• Provided entries:
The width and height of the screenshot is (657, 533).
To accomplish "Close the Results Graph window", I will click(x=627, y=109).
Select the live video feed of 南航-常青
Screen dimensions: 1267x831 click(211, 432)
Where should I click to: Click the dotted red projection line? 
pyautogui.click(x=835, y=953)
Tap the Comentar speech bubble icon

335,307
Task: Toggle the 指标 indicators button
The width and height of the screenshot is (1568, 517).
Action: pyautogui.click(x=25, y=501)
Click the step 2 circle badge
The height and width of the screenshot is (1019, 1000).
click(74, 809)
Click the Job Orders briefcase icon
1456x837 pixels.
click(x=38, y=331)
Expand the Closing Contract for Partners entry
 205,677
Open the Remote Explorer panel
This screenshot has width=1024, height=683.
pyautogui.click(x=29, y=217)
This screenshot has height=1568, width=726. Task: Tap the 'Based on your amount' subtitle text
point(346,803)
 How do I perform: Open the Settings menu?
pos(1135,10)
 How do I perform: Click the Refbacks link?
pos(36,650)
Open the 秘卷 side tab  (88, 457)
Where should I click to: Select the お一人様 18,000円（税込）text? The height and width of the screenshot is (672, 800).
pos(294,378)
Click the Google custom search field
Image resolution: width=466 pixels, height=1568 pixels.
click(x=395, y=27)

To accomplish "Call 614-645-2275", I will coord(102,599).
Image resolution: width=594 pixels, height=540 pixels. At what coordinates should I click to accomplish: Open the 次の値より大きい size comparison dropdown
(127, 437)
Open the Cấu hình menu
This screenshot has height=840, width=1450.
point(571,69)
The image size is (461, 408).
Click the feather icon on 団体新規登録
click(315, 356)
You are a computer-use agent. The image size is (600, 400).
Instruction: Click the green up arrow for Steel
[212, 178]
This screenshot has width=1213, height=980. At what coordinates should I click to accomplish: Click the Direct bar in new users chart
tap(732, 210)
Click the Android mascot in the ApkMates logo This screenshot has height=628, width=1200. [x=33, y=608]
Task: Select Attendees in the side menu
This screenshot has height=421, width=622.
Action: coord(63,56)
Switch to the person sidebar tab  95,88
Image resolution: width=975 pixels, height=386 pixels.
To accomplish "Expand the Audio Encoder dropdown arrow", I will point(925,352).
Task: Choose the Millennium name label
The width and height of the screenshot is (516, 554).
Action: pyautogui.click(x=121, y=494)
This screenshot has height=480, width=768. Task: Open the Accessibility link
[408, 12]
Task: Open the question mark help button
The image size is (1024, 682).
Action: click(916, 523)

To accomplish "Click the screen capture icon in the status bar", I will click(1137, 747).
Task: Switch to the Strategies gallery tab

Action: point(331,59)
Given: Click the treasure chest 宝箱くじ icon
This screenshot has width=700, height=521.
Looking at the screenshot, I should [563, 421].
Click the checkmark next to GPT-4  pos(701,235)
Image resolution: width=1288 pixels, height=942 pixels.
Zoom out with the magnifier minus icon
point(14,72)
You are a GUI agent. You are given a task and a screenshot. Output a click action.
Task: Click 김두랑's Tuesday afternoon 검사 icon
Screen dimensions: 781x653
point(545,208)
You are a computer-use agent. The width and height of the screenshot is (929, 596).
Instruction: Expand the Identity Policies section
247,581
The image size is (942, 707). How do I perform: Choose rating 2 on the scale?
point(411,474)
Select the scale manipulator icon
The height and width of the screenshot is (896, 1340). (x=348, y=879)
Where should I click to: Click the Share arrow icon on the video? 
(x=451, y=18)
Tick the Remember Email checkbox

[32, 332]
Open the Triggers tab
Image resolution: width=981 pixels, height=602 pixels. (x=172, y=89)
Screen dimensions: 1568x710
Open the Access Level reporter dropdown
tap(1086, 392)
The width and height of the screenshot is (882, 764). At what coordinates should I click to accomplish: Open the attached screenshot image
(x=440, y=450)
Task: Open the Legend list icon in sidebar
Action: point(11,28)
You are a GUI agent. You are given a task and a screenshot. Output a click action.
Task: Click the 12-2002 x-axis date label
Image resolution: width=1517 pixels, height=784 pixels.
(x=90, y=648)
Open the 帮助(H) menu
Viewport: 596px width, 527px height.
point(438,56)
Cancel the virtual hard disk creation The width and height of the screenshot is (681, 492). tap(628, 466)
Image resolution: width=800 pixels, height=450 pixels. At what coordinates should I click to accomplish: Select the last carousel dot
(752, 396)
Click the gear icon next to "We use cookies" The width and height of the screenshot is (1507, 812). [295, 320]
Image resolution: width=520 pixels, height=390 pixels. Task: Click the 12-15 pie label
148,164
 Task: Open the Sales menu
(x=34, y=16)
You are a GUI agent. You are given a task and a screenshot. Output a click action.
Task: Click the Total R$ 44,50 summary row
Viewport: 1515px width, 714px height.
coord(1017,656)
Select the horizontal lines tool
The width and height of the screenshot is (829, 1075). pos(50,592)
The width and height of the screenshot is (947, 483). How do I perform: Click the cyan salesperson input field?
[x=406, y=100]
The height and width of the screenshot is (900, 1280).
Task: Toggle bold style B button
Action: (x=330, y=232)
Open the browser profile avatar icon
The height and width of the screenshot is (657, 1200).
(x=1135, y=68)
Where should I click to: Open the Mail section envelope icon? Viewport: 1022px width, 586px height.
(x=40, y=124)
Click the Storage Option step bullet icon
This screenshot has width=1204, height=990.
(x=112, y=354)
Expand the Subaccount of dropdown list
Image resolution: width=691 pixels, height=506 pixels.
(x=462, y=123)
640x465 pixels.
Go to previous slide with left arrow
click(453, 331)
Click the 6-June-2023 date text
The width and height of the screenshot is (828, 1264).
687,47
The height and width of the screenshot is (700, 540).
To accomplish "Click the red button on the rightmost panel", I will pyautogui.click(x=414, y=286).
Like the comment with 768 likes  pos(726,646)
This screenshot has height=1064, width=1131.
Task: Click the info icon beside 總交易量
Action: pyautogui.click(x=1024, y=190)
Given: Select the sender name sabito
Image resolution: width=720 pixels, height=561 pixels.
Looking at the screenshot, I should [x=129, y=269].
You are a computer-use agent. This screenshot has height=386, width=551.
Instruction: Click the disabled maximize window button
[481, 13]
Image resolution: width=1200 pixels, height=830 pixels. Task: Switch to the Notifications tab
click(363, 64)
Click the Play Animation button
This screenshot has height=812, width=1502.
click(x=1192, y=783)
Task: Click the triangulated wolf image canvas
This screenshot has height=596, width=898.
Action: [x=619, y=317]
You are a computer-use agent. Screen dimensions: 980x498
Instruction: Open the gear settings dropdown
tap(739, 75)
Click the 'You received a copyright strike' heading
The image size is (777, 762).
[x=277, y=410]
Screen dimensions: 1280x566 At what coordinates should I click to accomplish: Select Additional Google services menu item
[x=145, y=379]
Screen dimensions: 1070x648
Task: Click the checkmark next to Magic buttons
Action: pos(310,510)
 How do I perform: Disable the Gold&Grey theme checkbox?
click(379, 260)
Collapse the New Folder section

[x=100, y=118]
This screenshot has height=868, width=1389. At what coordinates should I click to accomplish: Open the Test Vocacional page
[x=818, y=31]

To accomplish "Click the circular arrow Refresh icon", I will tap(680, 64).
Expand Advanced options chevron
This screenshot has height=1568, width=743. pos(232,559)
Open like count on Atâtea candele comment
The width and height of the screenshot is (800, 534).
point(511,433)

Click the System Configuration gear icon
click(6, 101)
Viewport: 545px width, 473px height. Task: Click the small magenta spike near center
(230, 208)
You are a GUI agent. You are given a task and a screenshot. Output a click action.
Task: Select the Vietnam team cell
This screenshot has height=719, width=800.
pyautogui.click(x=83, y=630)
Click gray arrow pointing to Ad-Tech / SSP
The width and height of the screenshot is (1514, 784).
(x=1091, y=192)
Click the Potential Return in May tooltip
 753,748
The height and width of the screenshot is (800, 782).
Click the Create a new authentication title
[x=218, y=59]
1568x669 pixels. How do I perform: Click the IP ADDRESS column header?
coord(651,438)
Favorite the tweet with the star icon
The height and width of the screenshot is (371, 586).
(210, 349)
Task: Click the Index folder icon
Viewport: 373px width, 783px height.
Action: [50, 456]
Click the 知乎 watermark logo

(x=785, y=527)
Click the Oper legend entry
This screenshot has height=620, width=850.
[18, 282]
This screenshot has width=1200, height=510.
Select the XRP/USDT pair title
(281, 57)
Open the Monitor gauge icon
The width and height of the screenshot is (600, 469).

• Your assignment: Write out every line from the data above that includes "computer".

• Result:
You are a computer-use agent. The image size is (600, 400).
You are a computer-use agent. The width and height of the screenshot is (929, 596).
You are a computer-use agent. This screenshot has height=386, width=551.
You are a computer-use agent. Screen dimensions: 980x498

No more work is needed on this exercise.